Logged user is AnonymousUser on specific view

Question

I have a problem that on specific view request.user returns AnonymousUser.

This is caused by a javascript library which I use to collect payments. That javascript library makes a cookie which makes django see a logged-in user as AnonymousUser.

If I delete that cookie, django sees the user as logged-in but after a couple of refreshes, I get a new cookie which makes again the logged-in user an AnonymousUser.

And I have this issue only in one specific page where that library is inserted in the page.

Any ideas what is wrong?

Answer 1

The javascript in question sets a cookie by the name mistertango[collect][mt_fp].

When cookies was defined (RFC 6265, I guess) it seems they didn't really specify what characters you're allowed to use in a cookie name, other than basically «text».
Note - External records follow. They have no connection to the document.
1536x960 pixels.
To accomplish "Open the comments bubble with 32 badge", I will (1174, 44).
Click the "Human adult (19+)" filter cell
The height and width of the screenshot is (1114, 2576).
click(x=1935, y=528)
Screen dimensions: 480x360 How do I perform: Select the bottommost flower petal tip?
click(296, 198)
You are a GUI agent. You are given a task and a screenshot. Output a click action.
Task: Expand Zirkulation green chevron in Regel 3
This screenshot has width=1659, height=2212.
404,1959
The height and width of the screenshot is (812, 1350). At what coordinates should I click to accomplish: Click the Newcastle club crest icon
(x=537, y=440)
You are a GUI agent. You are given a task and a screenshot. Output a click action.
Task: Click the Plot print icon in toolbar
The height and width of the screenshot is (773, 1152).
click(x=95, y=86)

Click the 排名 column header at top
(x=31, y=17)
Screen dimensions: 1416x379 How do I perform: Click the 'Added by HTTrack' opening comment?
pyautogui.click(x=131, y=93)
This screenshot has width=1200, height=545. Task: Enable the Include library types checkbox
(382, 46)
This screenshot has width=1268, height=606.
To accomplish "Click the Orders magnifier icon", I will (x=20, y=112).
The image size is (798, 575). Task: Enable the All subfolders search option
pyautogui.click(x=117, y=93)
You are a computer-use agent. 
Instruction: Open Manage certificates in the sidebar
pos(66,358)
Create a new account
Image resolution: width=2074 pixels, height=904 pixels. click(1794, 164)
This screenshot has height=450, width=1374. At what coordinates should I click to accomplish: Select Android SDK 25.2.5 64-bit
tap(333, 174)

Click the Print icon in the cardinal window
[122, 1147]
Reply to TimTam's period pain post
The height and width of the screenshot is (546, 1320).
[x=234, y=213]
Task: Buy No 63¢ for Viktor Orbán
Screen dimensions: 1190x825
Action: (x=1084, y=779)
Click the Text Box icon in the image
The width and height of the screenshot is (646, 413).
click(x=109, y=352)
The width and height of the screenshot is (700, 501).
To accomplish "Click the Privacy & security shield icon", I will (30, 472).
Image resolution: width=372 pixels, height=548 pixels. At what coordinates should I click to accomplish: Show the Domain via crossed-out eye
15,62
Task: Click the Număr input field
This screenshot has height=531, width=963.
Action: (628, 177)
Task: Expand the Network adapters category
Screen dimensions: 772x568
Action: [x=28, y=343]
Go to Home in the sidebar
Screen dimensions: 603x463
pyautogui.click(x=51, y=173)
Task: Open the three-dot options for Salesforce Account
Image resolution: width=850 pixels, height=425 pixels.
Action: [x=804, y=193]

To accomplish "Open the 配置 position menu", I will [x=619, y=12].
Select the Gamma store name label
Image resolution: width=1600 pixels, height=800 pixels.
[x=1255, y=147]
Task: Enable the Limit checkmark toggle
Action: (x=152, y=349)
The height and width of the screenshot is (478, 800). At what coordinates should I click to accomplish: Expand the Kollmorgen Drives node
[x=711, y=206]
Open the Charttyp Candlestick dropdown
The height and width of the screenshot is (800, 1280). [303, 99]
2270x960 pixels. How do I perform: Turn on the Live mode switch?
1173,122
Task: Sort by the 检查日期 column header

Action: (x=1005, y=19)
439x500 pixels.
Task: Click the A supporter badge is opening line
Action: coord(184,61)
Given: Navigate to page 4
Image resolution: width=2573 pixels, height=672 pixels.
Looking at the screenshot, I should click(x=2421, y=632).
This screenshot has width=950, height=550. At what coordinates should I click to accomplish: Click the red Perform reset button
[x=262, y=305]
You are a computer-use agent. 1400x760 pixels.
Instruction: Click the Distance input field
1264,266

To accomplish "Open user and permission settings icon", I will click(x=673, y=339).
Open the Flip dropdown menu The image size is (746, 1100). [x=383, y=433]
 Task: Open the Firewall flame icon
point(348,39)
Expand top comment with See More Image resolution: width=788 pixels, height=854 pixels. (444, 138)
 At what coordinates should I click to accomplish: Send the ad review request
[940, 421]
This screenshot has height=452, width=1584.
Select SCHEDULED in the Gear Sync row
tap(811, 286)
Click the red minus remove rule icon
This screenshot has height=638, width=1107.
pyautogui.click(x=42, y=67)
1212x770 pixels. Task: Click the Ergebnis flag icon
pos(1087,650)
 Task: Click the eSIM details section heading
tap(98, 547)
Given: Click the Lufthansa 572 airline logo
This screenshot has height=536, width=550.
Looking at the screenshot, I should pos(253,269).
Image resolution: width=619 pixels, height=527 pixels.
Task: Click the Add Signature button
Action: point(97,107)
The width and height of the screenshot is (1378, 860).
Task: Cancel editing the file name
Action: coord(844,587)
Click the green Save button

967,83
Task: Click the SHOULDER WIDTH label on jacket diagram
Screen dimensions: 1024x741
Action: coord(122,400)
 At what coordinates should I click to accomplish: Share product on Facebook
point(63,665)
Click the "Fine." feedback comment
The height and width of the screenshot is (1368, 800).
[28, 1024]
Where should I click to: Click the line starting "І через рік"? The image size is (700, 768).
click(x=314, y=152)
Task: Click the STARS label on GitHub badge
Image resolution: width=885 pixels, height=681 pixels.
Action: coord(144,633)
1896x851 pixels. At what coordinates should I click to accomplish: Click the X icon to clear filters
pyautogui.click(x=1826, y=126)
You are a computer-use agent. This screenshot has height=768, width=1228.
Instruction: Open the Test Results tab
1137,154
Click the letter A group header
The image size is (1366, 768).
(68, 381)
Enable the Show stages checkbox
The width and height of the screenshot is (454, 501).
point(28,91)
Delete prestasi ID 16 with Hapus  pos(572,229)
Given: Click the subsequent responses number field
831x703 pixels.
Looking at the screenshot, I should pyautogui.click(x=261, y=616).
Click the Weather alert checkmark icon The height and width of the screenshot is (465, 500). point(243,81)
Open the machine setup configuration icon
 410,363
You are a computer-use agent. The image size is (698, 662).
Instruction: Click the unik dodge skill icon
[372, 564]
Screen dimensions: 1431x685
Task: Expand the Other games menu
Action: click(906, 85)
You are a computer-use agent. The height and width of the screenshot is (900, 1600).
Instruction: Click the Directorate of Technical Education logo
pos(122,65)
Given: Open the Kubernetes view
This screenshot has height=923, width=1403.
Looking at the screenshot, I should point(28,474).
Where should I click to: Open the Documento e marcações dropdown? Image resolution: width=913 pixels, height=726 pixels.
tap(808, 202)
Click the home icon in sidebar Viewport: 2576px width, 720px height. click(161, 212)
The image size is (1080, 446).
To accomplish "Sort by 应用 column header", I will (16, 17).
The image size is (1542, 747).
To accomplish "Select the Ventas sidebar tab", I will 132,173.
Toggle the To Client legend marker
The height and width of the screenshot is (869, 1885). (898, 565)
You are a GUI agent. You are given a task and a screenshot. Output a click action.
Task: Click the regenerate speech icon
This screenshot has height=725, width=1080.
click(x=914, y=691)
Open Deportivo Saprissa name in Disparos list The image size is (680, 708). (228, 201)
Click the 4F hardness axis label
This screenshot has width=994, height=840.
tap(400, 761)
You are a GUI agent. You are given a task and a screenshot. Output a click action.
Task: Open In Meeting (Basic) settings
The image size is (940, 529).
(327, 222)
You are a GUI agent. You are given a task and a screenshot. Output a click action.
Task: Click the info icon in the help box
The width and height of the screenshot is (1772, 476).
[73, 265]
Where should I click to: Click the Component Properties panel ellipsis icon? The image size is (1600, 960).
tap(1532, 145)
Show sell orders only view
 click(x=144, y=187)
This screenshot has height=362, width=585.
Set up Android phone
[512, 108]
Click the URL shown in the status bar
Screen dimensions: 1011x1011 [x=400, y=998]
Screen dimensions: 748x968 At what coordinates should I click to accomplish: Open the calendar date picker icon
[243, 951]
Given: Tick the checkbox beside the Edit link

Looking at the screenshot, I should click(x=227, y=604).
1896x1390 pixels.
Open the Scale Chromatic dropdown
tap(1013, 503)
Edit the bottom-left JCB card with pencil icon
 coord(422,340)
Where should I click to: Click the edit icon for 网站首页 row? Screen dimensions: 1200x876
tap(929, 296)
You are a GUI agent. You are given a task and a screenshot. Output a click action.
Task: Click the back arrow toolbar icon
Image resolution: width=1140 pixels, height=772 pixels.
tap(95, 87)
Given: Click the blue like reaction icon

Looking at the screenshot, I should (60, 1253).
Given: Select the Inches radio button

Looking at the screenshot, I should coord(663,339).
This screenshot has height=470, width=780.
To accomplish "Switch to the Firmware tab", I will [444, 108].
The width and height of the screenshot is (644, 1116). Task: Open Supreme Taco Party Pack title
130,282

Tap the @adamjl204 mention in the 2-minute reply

This causes some problems with parsing cookie names. Django relies on Python's http.cookies for this, and it seems http.cookies doesn't allow brackets in cookie names. http.cookie failes to parse cookie pairs with brackets in it, and doesn't parse pairs after that which means it doesn't see the sessionid cookie it uses for authentication.

I'm not able to tell if Django/http.cookie should or shouldn't support this. PHP does however seem to support it (even if it's broken), while Ruby on Rails does not. The easy solution is to use only alphanumeric characters in cookie names.

For your case, the best solution is to get the javascript author to change their cookie name. If that's not possible, or in the mean time, you could host the javascript yourself and change the cookie name in your copy. (This may not work if the cookie is used for something outside of this javascript snippet, but I don't really understand Javascript and does not see what it is used for.)